─── Records shown
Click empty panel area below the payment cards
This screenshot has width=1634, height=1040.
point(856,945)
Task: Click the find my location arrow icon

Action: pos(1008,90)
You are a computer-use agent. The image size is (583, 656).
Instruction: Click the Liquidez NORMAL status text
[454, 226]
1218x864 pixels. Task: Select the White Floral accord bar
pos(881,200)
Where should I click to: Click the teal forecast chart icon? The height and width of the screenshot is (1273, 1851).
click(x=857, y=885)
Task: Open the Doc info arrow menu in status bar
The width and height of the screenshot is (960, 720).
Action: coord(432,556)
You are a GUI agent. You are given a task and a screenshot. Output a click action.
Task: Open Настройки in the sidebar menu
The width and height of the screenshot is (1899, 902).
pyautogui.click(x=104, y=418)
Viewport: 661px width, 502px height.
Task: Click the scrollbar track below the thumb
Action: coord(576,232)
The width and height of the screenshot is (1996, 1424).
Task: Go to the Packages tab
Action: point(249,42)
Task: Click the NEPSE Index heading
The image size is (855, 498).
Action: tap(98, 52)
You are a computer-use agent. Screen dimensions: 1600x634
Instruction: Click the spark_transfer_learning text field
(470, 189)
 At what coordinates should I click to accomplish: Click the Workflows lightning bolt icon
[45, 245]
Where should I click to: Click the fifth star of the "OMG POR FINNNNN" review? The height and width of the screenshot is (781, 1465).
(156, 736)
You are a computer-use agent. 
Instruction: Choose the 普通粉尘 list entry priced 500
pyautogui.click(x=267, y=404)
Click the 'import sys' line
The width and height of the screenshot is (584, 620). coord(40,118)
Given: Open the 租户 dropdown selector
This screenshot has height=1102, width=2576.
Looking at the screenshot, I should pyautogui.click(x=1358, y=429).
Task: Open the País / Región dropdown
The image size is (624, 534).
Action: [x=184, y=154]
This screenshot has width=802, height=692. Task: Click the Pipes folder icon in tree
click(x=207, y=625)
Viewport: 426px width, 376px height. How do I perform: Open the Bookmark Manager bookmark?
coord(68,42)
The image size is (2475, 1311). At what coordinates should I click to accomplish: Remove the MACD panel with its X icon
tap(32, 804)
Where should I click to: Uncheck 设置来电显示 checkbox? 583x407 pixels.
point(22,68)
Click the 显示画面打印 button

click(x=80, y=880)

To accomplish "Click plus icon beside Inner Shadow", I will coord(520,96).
──────
= Task brief =
Replace every occurrence of "Instruction" in the rows above with "Directive", and reproduce everything else unchanged.

= Written solution =
Click empty panel area below the payment cards
This screenshot has width=1634, height=1040.
point(856,945)
Task: Click the find my location arrow icon

Action: pos(1008,90)
You are a computer-use agent. The image size is (583, 656).
Directive: Click the Liquidez NORMAL status text
[454, 226]
1218x864 pixels. Task: Select the White Floral accord bar
pos(881,200)
Where should I click to: Click the teal forecast chart icon? The height and width of the screenshot is (1273, 1851).
click(x=857, y=885)
Task: Open the Doc info arrow menu in status bar
The width and height of the screenshot is (960, 720).
Action: coord(432,556)
You are a GUI agent. You are given a task and a screenshot. Output a click action.
Task: Open Настройки in the sidebar menu
The width and height of the screenshot is (1899, 902).
pyautogui.click(x=104, y=418)
Viewport: 661px width, 502px height.
Task: Click the scrollbar track below the thumb
Action: coord(576,232)
The width and height of the screenshot is (1996, 1424).
Task: Go to the Packages tab
Action: point(249,42)
Task: Click the NEPSE Index heading
The image size is (855, 498).
Action: tap(98, 52)
You are a computer-use agent. Screen dimensions: 1600x634
Directive: Click the spark_transfer_learning text field
(470, 189)
 At what coordinates should I click to accomplish: Click the Workflows lightning bolt icon
[45, 245]
Where should I click to: Click the fifth star of the "OMG POR FINNNNN" review? The height and width of the screenshot is (781, 1465).
(156, 736)
You are a computer-use agent. 
Directive: Choose the 普通粉尘 list entry priced 500
pyautogui.click(x=267, y=404)
Click the 'import sys' line
The width and height of the screenshot is (584, 620). coord(40,118)
Given: Open the 租户 dropdown selector
This screenshot has height=1102, width=2576.
Looking at the screenshot, I should pyautogui.click(x=1358, y=429).
Task: Open the País / Región dropdown
The image size is (624, 534).
Action: [x=184, y=154]
This screenshot has width=802, height=692. Task: Click the Pipes folder icon in tree
click(x=207, y=625)
Viewport: 426px width, 376px height. How do I perform: Open the Bookmark Manager bookmark?
coord(68,42)
The image size is (2475, 1311). At what coordinates should I click to accomplish: Remove the MACD panel with its X icon
tap(32, 804)
Where should I click to: Uncheck 设置来电显示 checkbox? 583x407 pixels.
point(22,68)
Click the 显示画面打印 button

click(x=80, y=880)

To accomplish "Click plus icon beside Inner Shadow", I will coord(520,96).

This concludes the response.